At Vasse Primary School, students and teachers came together for a whole school dance to the Black Eyed Peas’ ‘One Tribe’.
Cornerstone Christian College students were visited by the Foundation for Indigenous Sustainable Health.
They ran activities with students students in pre-primary, Year 1, Year 2, Year 9 and 10.
There was traditional dancing, face painting and language games.
Tying in the curriculum, senior students discussed the Stolen Generation, with reference to The Rabbit Proof Fence, and Australian legislation affecting Indigenous people.
In Dunsborough, Dunsborough Primary School held an assembly hosted by the Year 3 classes.
Students sang and spoke about showing tolerance, respect, belonging, kindness and compassion to others as part of cultural diversity.
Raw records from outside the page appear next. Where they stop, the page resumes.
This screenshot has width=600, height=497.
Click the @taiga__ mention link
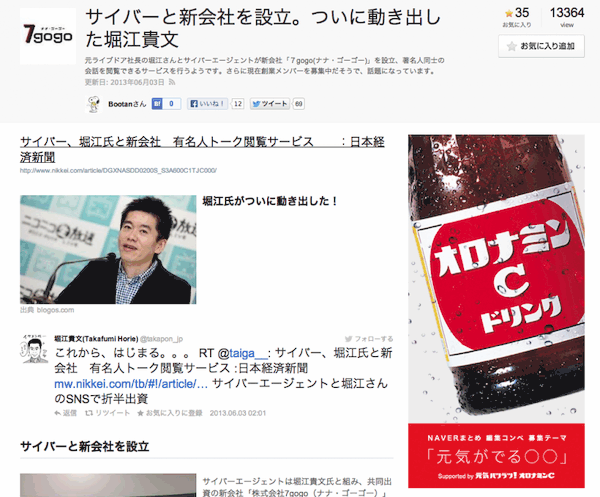click(247, 354)
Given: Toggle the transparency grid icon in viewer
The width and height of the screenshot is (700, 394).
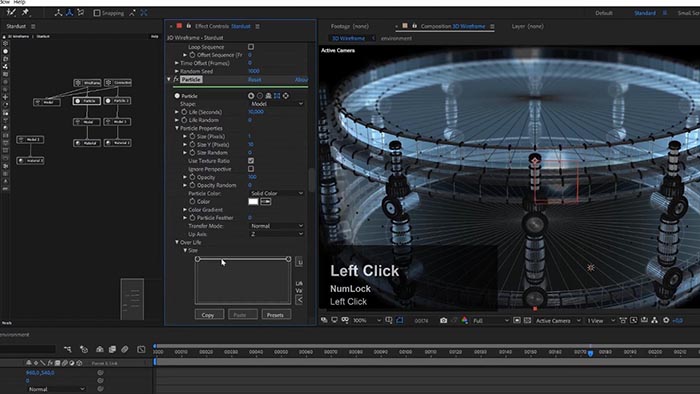Looking at the screenshot, I should pos(527,320).
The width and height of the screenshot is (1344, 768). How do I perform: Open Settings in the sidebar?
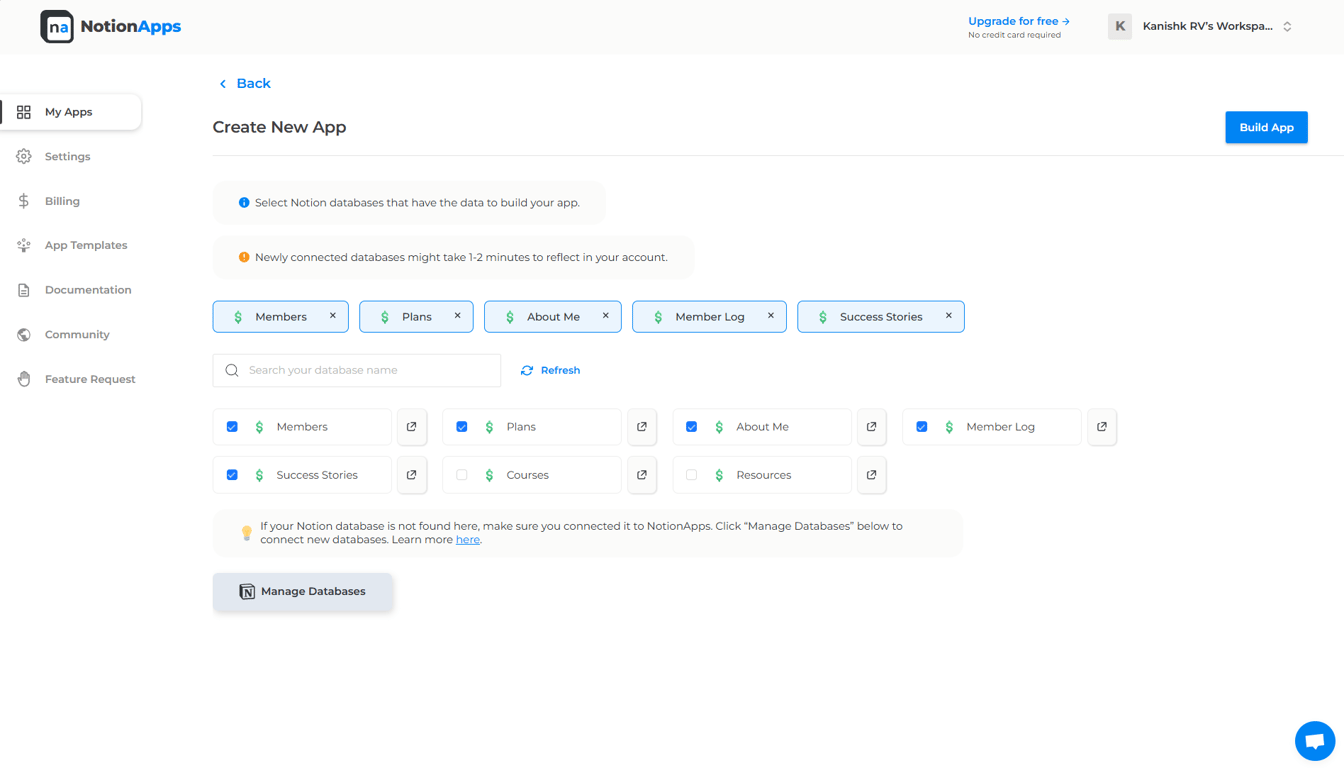(67, 157)
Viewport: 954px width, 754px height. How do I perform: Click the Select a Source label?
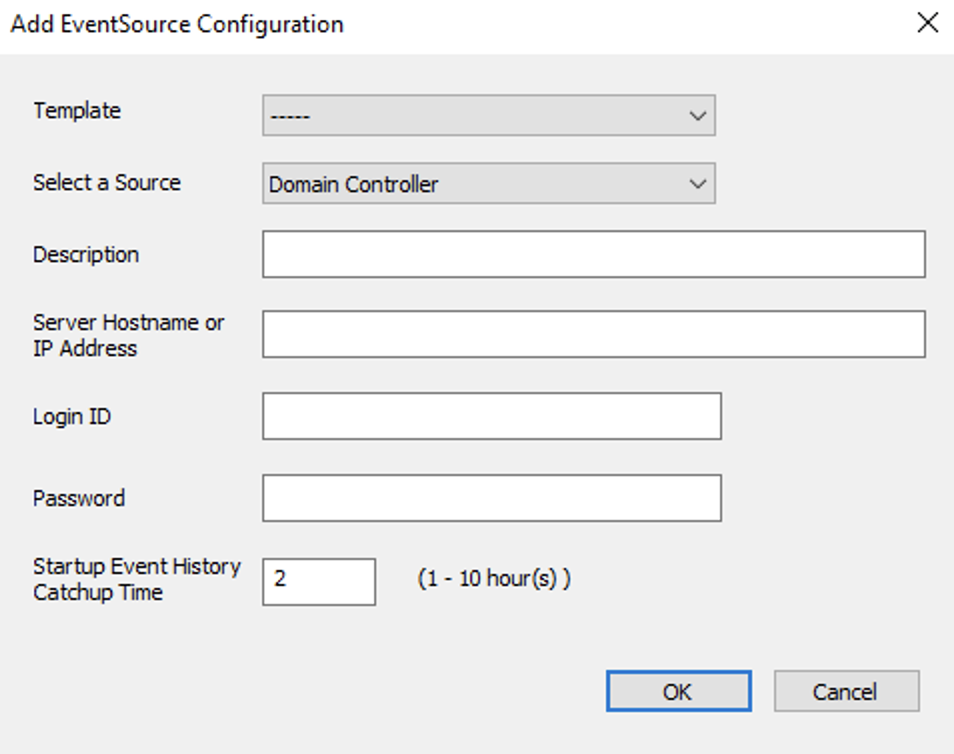click(x=107, y=183)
The whole school took part in a dress up day today, with students either coming dressed in orange or in an international costume.
At St Mary MacKillop College, students in Years 5, 7 and 8 cut out and decorated hands as a symbol of inclusion, adding what Harmony Day meant to them, and displaying the hands on the oval during lunch.
Year 6 students enjoyed a visit from the Indonesian Consulate in Perth, and were entertained by traditional dances from West Sumatra.
The kindy class invited parents in as guest speakers to share their children’s heritage from Switzerland, New Zealand, Italy and Finland.
Students especially loved tasting the traditional New Zealand cheese rolls and enjoyed the process of making traditional Italian pasta from scratch.
Students learnt about yodeling, rang a traditional Swiss cowbell and discovered that very different animals live in Finland than Australia.